Liberdade ou Libertinagem?
Conhecido por seus posicionamentos a favor do casamento gay, Padre Beto tentou justificar a aceitação da união entre pessoas do mesmo sexo, afirmando que esta é apenas mais 'uma manifestação de amor'. Pastor Bruno rebateu tal raciocínio, destacando a incongruência bíblica que há nesta afirmação.

"Há uma ênfase de um discurso discurso liberal colocado na mídia, que se baseia no 'amai-vos uns aos outros'. Mas Jesus não disse apenas isso. Ele diz 'amai-vos uns aos outros, conforme eu vos amei' [João 13:34]. Ou seja, há um posicionamento com relação a este amor. Não é um amor no qual tudo pode, tudo é permitido, ou como as pessoas gostam de dizer 'incondicional'. Não! Existem pré-requisitos. Há uma expectativa de Deus de que a gente dê uma resposta positiva a este amor. Esta resposta positiva é o que a teologia chama de conversão e conversão é mudança de caminho, mudança de direção. Obviamente, se não há uma mudança integral em mim, eu não posso me considerar uma pessoa convertida. A resposta positiva a este amor é isso. Achar que no amor pode tudo, todas as coisas são permitidas não está certo. Isto não é amor, é libertinagem", alertou.

Distorção
Quando o debate se encaminhou para questões como o aborto e direitos da mulher, Débora Rodrigues manifestou sua curiosidade em saber mais sobre o que Bíblia diz a respeito destes temas. A pergunta também foi respondida pelo pastor Bruno e comentada posteriormente.

"Na verdade não foi só para as mulheres. Obviamente, a gente está ali no programa com um espaço de tempo muito curto para explanar questões históricas complexas. Mas na verdade, por exemplo, se as mulheres hoje têm voz na sociedade, isso aconteceu porque Jesus foi o primeiro Rabbi que defendeu o posicionamento social da mulher, em igualdade com relação ao homem. Se as crianças hoje são respeitadas, isto é por causa do Cristianismo.
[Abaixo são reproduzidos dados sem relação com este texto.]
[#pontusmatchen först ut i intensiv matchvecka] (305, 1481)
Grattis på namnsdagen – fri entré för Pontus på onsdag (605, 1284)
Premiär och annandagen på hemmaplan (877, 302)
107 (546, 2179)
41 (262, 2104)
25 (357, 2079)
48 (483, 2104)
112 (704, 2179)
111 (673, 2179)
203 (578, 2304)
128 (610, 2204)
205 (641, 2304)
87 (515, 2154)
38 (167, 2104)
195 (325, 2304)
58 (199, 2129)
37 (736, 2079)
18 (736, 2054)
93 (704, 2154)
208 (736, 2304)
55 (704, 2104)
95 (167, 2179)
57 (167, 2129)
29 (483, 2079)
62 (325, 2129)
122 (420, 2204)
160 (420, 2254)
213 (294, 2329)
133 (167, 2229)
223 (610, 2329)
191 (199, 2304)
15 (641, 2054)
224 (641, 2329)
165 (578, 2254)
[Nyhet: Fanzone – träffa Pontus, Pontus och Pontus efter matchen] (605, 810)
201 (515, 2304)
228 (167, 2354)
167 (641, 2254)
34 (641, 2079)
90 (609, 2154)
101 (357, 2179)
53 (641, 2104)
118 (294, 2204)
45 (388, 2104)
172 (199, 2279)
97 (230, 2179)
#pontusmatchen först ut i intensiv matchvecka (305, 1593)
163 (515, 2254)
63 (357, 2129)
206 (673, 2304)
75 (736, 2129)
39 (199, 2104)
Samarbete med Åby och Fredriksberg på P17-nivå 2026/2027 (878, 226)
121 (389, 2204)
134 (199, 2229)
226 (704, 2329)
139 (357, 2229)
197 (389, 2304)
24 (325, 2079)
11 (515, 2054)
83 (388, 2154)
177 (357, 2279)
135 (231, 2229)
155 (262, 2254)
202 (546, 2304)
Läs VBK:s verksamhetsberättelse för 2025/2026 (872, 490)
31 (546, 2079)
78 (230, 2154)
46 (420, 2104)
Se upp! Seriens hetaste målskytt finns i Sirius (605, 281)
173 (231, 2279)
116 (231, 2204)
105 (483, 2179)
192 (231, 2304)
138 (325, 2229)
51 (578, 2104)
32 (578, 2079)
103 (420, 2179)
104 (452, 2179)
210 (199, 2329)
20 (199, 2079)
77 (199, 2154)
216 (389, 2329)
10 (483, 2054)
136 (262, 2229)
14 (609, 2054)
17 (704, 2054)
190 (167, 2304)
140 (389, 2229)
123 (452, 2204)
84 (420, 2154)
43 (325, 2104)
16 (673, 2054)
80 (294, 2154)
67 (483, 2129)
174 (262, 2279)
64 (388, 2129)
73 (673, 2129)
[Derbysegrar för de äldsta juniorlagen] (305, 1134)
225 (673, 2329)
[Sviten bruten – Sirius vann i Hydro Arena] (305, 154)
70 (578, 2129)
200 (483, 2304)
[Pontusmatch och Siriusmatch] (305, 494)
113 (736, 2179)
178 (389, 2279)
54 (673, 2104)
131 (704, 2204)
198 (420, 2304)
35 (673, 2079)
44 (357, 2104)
Aliás, se hoje existem universidades no mundo, também é por causa do Cristianismo. As primeiras universidades foram seminários teológicos, que posteriormente se tornaram Universidades. A Universidade de Harvard nasceu de um anglicano que doou toda sua fortuna para a criação daquela instituição, que atualmente é a univesidade mais conhecida do mundo. O que acontece é que hoje existe uma ignorância histórica com relação a tudo que o cristianismo trouxe de bom e há uma ênfase em tudo que o 'Cristianismo trouxe de mal', que na verdade não foi o Cristianismo e sim a religiosidade", destacou.

No quadro 'Hora da Verdade', o programa centralizou a pauta no padre Beto, que chegou a ser excomungado da Igreja Católica por se posicionar a favor do casamento gay.